§ Problem statement:
Print the listing below from its opening line through the line holding "Given: Click the Data Model diagram icon", both ends included.

§ Records to use:
"""

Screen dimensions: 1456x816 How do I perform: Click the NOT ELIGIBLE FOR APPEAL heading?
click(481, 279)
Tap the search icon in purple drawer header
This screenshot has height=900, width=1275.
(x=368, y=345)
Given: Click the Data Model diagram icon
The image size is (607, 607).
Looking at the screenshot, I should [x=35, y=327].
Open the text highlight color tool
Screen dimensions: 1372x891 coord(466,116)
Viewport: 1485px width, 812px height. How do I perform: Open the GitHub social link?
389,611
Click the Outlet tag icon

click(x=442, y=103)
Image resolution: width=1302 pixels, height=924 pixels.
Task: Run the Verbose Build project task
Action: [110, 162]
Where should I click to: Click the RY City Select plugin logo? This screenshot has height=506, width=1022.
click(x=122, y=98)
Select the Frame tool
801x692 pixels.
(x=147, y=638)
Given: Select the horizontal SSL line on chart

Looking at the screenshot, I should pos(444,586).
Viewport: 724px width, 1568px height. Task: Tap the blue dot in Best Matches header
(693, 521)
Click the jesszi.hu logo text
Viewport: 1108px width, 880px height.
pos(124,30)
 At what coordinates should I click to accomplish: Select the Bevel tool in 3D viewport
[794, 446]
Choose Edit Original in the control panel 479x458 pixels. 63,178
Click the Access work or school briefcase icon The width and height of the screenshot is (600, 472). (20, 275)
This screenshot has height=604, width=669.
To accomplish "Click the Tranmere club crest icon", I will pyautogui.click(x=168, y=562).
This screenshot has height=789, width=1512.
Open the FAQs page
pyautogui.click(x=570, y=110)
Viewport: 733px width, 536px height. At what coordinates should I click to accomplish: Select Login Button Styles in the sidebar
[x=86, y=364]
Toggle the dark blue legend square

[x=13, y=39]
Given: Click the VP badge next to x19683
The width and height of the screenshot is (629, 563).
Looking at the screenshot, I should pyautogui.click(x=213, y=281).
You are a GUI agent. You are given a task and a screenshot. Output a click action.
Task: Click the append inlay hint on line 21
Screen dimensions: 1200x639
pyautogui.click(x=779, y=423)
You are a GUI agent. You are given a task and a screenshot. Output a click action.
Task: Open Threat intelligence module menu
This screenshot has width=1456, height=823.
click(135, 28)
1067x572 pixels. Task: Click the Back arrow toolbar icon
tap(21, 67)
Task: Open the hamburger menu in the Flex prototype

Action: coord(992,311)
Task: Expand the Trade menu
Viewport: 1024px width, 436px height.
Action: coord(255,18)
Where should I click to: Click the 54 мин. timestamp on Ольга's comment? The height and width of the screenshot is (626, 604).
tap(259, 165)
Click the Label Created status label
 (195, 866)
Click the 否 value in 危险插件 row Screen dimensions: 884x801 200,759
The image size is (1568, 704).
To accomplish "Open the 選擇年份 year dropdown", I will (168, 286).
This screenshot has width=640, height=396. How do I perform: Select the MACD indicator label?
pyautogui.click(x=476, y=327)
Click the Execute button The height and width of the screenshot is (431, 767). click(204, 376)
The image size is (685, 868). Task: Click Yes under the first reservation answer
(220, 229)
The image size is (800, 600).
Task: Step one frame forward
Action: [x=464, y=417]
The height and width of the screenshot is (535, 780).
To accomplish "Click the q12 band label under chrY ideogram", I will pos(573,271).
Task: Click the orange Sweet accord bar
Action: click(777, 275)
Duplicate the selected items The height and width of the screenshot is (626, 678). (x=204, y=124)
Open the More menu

"""

§ Solution to this task:
Screen dimensions: 1456x816 How do I perform: Click the NOT ELIGIBLE FOR APPEAL heading?
click(481, 279)
Tap the search icon in purple drawer header
This screenshot has height=900, width=1275.
(x=368, y=345)
Given: Click the Data Model diagram icon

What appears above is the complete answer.